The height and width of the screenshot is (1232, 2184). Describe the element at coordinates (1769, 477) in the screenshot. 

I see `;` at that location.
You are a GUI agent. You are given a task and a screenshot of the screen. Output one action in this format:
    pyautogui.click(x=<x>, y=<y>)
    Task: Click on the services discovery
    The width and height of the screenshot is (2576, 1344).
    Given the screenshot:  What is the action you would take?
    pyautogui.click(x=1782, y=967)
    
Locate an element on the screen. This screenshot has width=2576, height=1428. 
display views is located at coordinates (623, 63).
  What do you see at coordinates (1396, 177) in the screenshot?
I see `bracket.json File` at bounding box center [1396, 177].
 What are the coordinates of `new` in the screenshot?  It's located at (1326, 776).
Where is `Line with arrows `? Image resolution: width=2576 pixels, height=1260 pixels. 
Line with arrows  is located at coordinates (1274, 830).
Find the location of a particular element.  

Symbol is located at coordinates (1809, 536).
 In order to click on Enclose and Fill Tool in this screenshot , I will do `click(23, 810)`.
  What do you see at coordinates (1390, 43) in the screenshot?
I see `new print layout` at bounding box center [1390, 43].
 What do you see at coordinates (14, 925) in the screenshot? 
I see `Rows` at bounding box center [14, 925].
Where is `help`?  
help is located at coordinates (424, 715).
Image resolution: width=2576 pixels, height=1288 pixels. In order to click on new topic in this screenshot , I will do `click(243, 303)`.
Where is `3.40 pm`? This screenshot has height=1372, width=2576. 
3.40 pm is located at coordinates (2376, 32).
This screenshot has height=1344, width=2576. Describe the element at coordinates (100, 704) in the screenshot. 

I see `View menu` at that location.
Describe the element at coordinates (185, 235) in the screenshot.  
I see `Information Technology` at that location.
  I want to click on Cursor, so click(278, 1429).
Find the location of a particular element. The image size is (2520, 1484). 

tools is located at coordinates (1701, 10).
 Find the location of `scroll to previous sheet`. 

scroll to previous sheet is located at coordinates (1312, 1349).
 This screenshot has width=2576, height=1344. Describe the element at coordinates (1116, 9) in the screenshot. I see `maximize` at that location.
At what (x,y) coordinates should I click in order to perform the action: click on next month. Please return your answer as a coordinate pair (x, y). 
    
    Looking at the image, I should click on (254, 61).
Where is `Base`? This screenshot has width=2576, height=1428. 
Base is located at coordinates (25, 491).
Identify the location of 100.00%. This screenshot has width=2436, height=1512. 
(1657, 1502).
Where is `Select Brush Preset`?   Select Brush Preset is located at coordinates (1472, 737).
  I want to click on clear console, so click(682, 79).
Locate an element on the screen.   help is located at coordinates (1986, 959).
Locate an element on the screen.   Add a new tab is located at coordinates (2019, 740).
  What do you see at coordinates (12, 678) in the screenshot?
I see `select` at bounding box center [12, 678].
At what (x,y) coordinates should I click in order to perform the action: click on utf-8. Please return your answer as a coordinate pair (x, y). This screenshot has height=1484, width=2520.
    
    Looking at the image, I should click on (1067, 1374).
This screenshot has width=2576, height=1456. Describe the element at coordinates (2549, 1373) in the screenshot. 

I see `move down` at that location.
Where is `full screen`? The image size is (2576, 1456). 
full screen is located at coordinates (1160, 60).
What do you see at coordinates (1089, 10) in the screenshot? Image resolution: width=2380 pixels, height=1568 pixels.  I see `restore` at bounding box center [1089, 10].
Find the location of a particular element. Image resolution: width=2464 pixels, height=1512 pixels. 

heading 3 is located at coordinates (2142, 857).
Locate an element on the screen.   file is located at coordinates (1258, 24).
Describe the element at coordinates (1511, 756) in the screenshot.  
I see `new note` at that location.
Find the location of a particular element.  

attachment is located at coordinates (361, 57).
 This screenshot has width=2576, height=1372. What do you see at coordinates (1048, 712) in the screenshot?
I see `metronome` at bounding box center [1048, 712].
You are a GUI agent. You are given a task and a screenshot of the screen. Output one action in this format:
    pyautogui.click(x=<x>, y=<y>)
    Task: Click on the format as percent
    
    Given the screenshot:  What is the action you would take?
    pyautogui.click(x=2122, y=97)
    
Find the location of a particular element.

* **Short problem**
Write out the records from the start through the line containing "Image resolution: width=2576 pixels, height=1288", inclusive.

* **Complete answer**
The height and width of the screenshot is (1232, 2184). Describe the element at coordinates (1769, 477) in the screenshot. 

I see `;` at that location.
You are a GUI agent. You are given a task and a screenshot of the screen. Output one action in this format:
    pyautogui.click(x=<x>, y=<y>)
    Task: Click on the services discovery
    The width and height of the screenshot is (2576, 1344).
    Given the screenshot:  What is the action you would take?
    pyautogui.click(x=1782, y=967)
    
Locate an element on the screen. This screenshot has width=2576, height=1428. 
display views is located at coordinates (623, 63).
  What do you see at coordinates (1396, 177) in the screenshot?
I see `bracket.json File` at bounding box center [1396, 177].
 What are the coordinates of `new` in the screenshot?  It's located at (1326, 776).
Where is `Line with arrows `? Image resolution: width=2576 pixels, height=1260 pixels. 
Line with arrows  is located at coordinates (1274, 830).
Find the location of a particular element.  

Symbol is located at coordinates (1809, 536).
 In order to click on Enclose and Fill Tool in this screenshot , I will do `click(23, 810)`.
  What do you see at coordinates (1390, 43) in the screenshot?
I see `new print layout` at bounding box center [1390, 43].
 What do you see at coordinates (14, 925) in the screenshot? 
I see `Rows` at bounding box center [14, 925].
Where is `help`?  
help is located at coordinates (424, 715).
Image resolution: width=2576 pixels, height=1288 pixels. In order to click on new topic in this screenshot , I will do `click(243, 303)`.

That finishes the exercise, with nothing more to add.